Horry County Council is within one ordinance reading of establishing a permanent slush fund for pet projects using 60% of Hospitality Fee collections countywide as the revenue source.
A 2.5% hospitality fee tax is collected on prepared foods and drinks, admissions and lodging throughout the county.
Forty percent of the revenue (1% of the total 2.5% tax) is returned to the original jurisdiction (incorporated areas or the county for unincorporated area collections) in which the tax is collected. The remaining 60 percent of the revenue (1.5% of the total 2.5% tax) goes to Horry County specifically to pay off bonds issued for Ride I road projects.
Some of those bonds will be paid off in 2017 with the remaining bonds projected to be paid off in 2019. When the Hospitality Fee legislation was passed over 20 years ago, county council established a sunset provision for the 1.5% portion pledged for bonds.

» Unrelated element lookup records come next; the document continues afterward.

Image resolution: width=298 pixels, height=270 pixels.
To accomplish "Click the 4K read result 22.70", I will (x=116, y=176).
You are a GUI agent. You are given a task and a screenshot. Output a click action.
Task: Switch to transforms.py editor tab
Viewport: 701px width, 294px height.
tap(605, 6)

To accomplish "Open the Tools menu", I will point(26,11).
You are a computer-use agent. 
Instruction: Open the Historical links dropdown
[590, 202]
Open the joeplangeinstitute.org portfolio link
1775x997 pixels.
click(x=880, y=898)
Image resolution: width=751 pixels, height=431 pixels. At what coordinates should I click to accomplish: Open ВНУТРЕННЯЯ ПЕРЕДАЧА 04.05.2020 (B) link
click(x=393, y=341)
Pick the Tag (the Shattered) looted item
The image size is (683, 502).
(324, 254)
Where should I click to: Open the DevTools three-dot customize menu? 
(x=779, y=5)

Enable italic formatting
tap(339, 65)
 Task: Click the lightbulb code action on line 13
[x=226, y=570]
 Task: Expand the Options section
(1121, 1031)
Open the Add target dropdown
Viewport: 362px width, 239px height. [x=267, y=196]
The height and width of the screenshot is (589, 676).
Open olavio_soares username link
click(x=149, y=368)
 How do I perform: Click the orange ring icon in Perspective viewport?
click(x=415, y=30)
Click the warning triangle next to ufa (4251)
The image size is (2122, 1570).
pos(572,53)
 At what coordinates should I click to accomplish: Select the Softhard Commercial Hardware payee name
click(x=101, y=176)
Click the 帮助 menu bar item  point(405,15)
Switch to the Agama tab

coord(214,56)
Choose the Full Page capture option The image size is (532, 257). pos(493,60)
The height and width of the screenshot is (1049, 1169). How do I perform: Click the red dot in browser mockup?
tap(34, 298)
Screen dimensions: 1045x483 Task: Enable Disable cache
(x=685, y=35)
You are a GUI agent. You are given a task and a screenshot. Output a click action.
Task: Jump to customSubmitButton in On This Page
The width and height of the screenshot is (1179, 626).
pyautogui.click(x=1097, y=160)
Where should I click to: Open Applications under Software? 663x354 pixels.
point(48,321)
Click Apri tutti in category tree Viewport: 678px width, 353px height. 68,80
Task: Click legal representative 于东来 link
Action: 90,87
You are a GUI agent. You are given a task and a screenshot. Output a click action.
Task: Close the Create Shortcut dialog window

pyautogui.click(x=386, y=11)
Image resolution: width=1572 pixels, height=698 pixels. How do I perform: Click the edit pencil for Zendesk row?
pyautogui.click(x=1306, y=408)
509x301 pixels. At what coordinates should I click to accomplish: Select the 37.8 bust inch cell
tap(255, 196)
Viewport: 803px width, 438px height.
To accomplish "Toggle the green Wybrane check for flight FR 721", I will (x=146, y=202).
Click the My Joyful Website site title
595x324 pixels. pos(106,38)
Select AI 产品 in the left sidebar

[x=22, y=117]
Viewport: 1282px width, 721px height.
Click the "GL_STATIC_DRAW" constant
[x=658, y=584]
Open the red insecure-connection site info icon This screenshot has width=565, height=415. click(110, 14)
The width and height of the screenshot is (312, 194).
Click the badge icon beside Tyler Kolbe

In other words, 60 percent of the Hospitality Fee was supposed to go away when those Ride I bonds were paid off.
But, once a tax is created, government hates to see it destroyed.
Therefore, county council is moving rapidly to remove the sunset clause and allow the full 2.5% tax to be collected ad infinitum. According to county administrator Chris Eldridge, this tax currently collects approximately $38 million in revenue to the county annually.
To put that amount into perspective, $38 million is approximately 25 percent of the county’s general fund budget for Fiscal Year 2018, which begins July 1, 2017.
The revenue from this tax would not go directly into the general fund. According to state law, it must be spent on tourism related projects.